Figure 2.

Fine time-course analysis of AV shunt formation. (A) Representative images of mouse retinas at 28 and 36 h stained for CD31 (grey). Black arrow: AV shunt; A, artery; V, vein. Scale bar: 200 µm. (B) Quantification of total AV shunt prevalence every 4 h between 24 and 48 h. 24 h, 44 AV sections (8 pups); 28 h, 31 AV sections (7 pups); 32 h, 29 AV sections (5 pups); 36 h, 34 AV sections (5 pups); 40 h, 23 AV sections (3 pups); 44 h, 23 AV sections (3 pups); 48 h, 56 AV sections (8 pups). Each dot represents a mouse retina. P-values from Fisher’s exact t-test and Fisher’s post hoc test using Benjamini–Hochberg correction for multiple comparisons. (C) Representative images of OIR arterial (top) and venous (bottom) mouse retina vessels (A, artery; a, arteriole; V, vein; v, venule) at 0, 24, and 32 h stained for CD31 (grey). Scale bar: 50 µm. (D) Quantification of arteriole and first (v1), second (v2,) and third (v3) venule normalized diameter (% of mean diameter at Day 0) between 0 and 40 h.
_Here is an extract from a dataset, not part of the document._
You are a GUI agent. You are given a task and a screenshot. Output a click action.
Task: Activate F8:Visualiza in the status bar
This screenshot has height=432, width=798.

Each dot represents a second-order vessel from Day 0 (3 pups); 24 h (3 pups); 28 h (3 pups); 32 h (3 pups); 36 h (3 pups); and 40 h (3 pups). Each dot represents a mouse retina. P-values from Kruskal–Wallis test and Dunn’s post hoc test using Benjamini–Hochberg correction for multiple comparisons.